A ‘three-ply’ Passover

By Rabbi Max Weiman

A “three-ply” cord is not easily broken. 

Historians have often asked, “Why are the Jews still here keeping Judaism? What makes them eternal?” Judaism has three traditions woven together that make for a fierce combination. This is one of the reasons for our immortality.

Tradition #1  We call them Tanach and Talmud. Historian Paul Johnson says, “The Jews were above all historians…developed the power to write terse and dramatic historical narrative half a millennium before the Greeks….achieved a degree of perception and portraiture which even the best Greek and Roman historians couldn’t manage.” We have an historical record of the Jewish society filled with dates, facts, and people going back to ancient times. The modern Jewish periodicals Hamodia and Mishpacha magazine (that make a mess in my living room each week) often carry vignettes of European communities or the history of a unique Jewish community in Latin America.  Why? Because this is in our kishkas. We Israelites still document what is happening to us wherever we are. And we always have. Or as Johnson put it, “They were the first to create consequential, substantial and interpretative history.” We don’t just record our past for posterity; we analyze it to learn lessons from it – to be better people and maybe to avoid a Cossack smashing through the door.

■ Recorded information

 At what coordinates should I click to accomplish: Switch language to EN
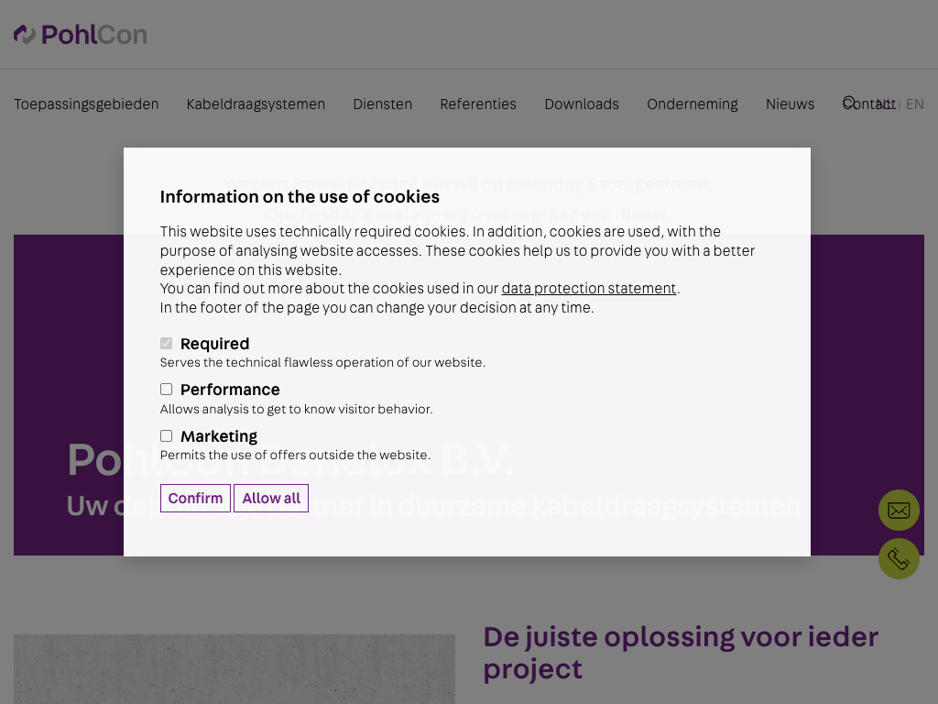click(915, 105)
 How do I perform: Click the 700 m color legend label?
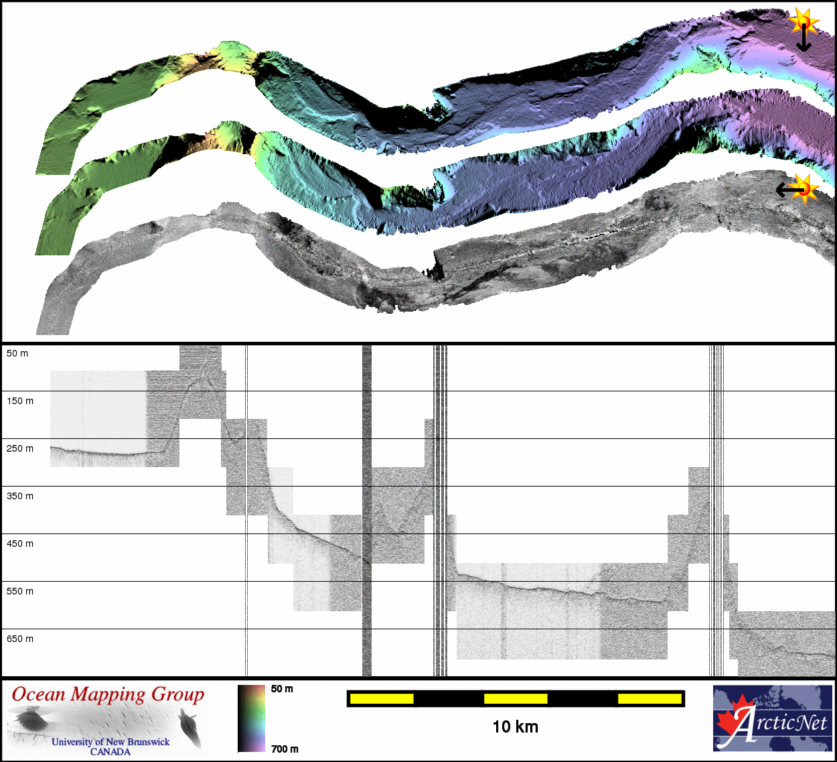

■ Exercise instructions
**A.** Write out the stretch of the Passover essay from "Historians have often" through "for our immortality.".
**B.** In the Passover essay, how far ahead of the Greeks does the quoted historian say the Jews developed the power to write terse and dramatic historical narrative?

■ Outputs for the tasks
**A.**
Historians have often asked, “Why are the Jews still here keeping Judaism? What makes them eternal?” Judaism has three traditions woven together that make for a fierce combination. This is one of the reasons for our immortality.

**B.** Half a millennium before the Greeks.